A commentary on how dedicated AI budgets are approved fast while most teams still lack quantifiable evidence of financial return.

ai-marketingevidence
2026-10-10SupaMarketers6 min read

A few days ago I had dinner with an old friend who runs marketing.

The food hadn't even finished arriving before he let out a sigh. His company had just wrapped up its budget meetings, and the dedicated AI budget got approved without a single cut.

I said, that's good news.

He said, good? Nothing about it is good. The bigger the budget, the harder the year-end accounting. These days the first thing his boss says to him is: all this money we spent on AI — what did it actually earn the company?

He had no answer.

I tried to comfort him: you're not alone. I recently came across a report from The Martech Weekly, Enterprise Martech Outlook 2026, and my first reaction after reading it was: the dinner you're having, marketers all over the world are having it too.

What's going on? Let's lay out the numbers and go through them one by one.

Spending runs ahead of proof: dedicated AI budget 67%, agents on the roadmap 95.3%, full-scale deployment only 10.8%

The Money Comes In Faster Than the Evidence

Start with the spending side.

Two-thirds of enterprises have already set up a dedicated budget for AI. What's a dedicated budget? It's money booked on its own line, no longer competing with other projects for funds.

Then look at the planning side: 95.3% of enterprises have AI agents on their roadmap.

95.3% — that's basically "everyone is planning for this."

And deployment?

There's a number in the report I stared at for a long time: only 10.8% of agent projects have actually reached full-scale deployment.

It's stunning. Nearly nine in ten projects are still stuck writing proposals, running pilots, and doing small-scale runs.

The money is in place, the roadmap is fully drawn, and the output is nowhere in sight.

The speed of spending is running far ahead of the speed of proving value.

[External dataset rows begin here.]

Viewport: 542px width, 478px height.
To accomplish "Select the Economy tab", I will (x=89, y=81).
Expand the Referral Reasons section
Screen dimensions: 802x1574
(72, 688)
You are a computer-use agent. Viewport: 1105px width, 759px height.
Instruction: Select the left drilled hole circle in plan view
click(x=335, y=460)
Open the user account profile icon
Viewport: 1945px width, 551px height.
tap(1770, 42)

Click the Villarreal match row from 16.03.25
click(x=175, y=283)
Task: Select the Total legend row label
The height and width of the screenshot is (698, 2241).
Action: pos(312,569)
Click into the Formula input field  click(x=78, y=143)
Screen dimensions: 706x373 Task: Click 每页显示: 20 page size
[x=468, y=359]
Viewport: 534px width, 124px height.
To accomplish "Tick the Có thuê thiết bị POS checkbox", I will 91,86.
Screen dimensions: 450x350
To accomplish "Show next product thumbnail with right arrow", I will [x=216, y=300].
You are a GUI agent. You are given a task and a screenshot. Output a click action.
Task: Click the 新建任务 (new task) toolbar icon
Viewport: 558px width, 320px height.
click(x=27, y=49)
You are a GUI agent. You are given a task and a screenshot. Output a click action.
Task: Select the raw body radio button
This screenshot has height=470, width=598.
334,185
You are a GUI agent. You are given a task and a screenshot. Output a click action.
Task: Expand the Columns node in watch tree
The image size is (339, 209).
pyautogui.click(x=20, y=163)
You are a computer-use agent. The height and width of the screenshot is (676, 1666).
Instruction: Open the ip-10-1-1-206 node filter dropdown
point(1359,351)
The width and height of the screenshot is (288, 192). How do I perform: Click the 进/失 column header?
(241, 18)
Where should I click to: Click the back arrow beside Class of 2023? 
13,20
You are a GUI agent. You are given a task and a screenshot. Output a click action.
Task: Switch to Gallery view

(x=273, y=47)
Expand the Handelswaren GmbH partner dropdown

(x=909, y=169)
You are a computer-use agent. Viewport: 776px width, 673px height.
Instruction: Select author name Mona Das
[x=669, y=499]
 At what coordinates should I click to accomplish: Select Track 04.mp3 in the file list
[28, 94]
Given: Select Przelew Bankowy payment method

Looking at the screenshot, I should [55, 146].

Why Marketing Feels the Benefits Internally First, While Customers Still Feel Nothing

Here's the interesting part: AI's impact shows up much more clearly inside the marketing function than on the customer side.

In the same survey, 69.3% of respondents said AI has already had a visible impact on their martech stack. Switch to customer experience, and only 59.9% say so.

Nearly a ten-point gap. Why?

Think about it: what is AI actually best at right now? Writing copy, editing drafts, doing analysis, producing reports, turning one set of assets into ten variations. All of that work happens inside the team: easy to test, easy to manage, and it slots right into workflows marketers already know.

Agents are the same — they mature in tiers. Out front are copilot-style assistance, copy editing, data management, data analysis, and video generation; these have already entered production, and the returns are visible. Trailing behind are journey optimization, decisioning, audience segmentation, campaign generation, attribution, loyalty optimization, and offer agents — all with a long way to go.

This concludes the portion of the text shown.